◆ **ACTIVITY**
The lines needed are those from the start of the records through the line holding "Click Inspector button", each copied exactly.

◆ **DATA PROVIDED**
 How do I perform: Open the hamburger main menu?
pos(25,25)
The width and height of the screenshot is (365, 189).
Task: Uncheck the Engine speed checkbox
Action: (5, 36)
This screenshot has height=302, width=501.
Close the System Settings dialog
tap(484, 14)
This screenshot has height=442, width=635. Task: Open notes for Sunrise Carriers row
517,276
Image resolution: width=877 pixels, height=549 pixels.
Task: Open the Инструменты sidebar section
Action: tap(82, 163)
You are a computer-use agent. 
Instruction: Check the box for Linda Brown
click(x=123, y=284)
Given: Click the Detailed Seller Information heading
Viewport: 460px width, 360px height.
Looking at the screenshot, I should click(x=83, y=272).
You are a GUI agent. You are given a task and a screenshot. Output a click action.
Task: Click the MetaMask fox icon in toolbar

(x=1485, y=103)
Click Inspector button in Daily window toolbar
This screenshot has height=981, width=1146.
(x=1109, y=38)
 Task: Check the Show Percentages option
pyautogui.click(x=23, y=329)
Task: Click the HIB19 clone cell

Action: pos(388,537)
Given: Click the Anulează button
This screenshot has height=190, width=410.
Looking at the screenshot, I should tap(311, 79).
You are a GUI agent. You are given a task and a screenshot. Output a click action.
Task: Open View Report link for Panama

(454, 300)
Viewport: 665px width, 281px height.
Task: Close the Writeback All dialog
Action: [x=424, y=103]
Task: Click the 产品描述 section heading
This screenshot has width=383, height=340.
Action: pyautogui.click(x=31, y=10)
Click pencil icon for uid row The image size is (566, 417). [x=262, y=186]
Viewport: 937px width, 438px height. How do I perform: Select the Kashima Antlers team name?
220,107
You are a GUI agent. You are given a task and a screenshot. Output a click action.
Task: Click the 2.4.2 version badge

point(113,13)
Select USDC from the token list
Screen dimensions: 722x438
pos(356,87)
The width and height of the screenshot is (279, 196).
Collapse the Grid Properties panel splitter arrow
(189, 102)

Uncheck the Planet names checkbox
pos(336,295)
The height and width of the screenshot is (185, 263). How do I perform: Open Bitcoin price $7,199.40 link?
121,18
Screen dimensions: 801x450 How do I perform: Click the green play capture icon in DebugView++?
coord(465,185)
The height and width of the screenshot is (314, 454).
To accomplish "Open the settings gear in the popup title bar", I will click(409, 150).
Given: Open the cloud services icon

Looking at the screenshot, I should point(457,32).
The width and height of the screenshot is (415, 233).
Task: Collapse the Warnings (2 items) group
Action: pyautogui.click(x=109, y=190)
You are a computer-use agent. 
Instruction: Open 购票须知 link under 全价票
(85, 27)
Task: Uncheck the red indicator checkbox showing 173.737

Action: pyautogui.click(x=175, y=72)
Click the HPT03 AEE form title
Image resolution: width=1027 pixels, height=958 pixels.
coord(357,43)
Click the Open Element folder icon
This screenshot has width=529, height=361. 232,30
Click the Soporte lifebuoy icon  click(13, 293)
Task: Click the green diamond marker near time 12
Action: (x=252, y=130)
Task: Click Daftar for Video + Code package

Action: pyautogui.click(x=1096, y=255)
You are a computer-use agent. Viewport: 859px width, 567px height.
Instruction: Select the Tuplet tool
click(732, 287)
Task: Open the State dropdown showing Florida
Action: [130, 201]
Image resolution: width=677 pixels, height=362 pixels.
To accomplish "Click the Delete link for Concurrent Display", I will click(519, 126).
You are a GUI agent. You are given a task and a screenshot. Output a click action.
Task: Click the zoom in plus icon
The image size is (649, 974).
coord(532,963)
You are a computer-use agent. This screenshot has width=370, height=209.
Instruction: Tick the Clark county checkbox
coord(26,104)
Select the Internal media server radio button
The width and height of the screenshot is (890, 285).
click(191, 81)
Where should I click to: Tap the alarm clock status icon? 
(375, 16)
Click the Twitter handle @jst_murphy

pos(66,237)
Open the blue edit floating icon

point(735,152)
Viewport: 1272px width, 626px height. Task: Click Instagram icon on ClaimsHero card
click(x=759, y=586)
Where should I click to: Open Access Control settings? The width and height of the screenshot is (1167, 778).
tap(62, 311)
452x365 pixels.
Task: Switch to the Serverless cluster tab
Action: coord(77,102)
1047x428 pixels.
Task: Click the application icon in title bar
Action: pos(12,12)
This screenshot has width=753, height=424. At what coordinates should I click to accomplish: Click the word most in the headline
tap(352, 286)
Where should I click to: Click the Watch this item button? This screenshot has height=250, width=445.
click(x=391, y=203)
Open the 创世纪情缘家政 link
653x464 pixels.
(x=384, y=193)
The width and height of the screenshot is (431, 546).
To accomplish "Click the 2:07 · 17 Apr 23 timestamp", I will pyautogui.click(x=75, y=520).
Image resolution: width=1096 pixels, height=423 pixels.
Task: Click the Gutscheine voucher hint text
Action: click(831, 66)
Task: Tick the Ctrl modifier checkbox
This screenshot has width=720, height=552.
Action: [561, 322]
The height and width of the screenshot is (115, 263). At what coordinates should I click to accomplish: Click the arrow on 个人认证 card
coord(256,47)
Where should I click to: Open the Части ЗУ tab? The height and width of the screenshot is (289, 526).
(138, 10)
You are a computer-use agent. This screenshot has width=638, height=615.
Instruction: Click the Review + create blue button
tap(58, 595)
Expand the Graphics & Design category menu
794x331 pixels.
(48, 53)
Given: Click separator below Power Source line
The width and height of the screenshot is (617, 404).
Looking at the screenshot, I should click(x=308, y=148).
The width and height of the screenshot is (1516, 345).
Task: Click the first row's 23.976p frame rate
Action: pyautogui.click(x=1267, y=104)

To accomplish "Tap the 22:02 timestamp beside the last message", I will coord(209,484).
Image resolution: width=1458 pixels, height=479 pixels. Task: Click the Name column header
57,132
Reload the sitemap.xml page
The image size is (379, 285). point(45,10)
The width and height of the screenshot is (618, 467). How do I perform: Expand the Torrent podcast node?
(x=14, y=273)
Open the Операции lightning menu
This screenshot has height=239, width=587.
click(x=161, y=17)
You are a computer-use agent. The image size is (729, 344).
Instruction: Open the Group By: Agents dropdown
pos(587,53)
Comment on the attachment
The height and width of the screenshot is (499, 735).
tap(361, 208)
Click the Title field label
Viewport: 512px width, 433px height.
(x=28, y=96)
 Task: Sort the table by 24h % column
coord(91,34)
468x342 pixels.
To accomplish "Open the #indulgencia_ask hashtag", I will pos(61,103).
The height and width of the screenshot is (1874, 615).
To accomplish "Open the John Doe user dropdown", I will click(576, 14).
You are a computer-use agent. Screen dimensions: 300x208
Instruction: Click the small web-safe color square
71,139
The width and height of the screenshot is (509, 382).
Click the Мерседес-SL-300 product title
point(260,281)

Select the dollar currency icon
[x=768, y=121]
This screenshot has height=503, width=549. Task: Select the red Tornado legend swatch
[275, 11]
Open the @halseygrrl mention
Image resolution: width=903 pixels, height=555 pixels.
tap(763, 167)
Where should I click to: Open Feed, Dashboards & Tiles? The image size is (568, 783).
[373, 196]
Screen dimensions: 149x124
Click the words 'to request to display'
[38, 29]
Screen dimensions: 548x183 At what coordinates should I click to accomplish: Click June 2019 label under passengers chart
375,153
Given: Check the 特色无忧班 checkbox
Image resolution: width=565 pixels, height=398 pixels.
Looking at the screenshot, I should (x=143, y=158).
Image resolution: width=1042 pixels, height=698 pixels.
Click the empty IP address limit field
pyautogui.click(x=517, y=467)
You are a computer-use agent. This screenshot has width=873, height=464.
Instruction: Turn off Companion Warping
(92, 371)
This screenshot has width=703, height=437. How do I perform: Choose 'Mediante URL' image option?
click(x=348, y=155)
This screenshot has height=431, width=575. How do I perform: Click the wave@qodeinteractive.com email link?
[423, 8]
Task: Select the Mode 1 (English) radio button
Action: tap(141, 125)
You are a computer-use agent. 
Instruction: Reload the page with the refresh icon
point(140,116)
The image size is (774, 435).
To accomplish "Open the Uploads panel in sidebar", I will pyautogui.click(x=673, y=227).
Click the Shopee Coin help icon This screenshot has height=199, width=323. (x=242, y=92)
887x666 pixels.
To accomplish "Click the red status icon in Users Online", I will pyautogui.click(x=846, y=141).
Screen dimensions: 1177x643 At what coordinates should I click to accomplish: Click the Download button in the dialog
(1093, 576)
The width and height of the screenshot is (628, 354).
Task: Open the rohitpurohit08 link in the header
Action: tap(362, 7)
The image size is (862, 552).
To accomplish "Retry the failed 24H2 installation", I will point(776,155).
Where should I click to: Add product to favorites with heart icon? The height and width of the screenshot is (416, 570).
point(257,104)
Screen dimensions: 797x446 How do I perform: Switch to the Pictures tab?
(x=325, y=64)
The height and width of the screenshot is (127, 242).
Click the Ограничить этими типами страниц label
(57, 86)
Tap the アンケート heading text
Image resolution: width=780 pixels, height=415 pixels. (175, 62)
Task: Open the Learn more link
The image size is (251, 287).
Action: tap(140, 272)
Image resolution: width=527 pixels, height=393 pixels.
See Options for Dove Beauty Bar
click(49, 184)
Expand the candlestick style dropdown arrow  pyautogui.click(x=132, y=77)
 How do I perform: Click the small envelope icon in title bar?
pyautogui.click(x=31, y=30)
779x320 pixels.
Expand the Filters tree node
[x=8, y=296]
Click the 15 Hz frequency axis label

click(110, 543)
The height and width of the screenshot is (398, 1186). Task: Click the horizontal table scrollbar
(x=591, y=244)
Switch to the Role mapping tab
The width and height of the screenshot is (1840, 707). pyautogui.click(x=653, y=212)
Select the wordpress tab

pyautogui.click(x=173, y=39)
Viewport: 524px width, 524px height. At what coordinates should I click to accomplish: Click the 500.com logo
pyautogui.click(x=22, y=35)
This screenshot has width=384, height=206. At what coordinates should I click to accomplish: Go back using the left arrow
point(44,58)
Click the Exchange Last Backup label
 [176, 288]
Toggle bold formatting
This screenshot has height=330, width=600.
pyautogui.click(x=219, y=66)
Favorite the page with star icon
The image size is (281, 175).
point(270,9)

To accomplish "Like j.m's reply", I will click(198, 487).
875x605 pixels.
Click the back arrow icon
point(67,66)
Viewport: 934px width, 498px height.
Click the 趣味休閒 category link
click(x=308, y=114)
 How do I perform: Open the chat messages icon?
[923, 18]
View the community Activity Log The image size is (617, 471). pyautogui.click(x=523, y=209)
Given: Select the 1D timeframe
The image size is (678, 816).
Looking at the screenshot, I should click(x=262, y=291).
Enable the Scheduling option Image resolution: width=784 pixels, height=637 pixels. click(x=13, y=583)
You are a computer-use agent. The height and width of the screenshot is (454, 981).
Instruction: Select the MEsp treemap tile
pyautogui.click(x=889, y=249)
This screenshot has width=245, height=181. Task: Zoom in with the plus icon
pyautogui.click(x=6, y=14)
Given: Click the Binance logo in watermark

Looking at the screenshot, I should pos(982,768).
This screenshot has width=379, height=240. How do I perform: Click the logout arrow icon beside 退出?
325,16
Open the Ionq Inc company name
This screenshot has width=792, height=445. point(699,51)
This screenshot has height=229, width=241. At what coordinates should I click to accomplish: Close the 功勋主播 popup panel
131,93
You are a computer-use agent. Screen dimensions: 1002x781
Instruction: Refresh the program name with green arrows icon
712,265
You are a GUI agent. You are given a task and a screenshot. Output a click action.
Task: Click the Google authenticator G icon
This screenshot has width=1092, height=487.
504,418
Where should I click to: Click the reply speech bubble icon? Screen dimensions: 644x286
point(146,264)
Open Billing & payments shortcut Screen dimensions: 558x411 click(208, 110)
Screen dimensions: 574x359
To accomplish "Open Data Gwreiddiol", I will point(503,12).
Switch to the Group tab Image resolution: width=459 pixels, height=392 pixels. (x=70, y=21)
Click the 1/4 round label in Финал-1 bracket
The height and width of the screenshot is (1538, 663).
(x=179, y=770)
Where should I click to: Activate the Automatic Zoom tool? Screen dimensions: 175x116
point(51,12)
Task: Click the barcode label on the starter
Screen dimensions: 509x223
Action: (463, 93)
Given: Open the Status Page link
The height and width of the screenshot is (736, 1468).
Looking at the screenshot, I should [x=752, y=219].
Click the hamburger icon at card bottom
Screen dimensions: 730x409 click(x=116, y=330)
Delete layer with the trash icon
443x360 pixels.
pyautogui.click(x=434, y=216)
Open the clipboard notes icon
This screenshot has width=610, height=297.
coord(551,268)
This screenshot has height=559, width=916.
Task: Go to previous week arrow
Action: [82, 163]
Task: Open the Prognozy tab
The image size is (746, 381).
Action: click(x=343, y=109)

◆ **FINAL ANSWER**
 How do I perform: Open the hamburger main menu?
pos(25,25)
The width and height of the screenshot is (365, 189).
Task: Uncheck the Engine speed checkbox
Action: (5, 36)
This screenshot has height=302, width=501.
Close the System Settings dialog
tap(484, 14)
This screenshot has height=442, width=635. Task: Open notes for Sunrise Carriers row
517,276
Image resolution: width=877 pixels, height=549 pixels.
Task: Open the Инструменты sidebar section
Action: tap(82, 163)
You are a computer-use agent. 
Instruction: Check the box for Linda Brown
click(x=123, y=284)
Given: Click the Detailed Seller Information heading
Viewport: 460px width, 360px height.
Looking at the screenshot, I should click(x=83, y=272).
You are a GUI agent. You are given a task and a screenshot. Output a click action.
Task: Click the MetaMask fox icon in toolbar

(x=1485, y=103)
Click Inspector button in Daily window toolbar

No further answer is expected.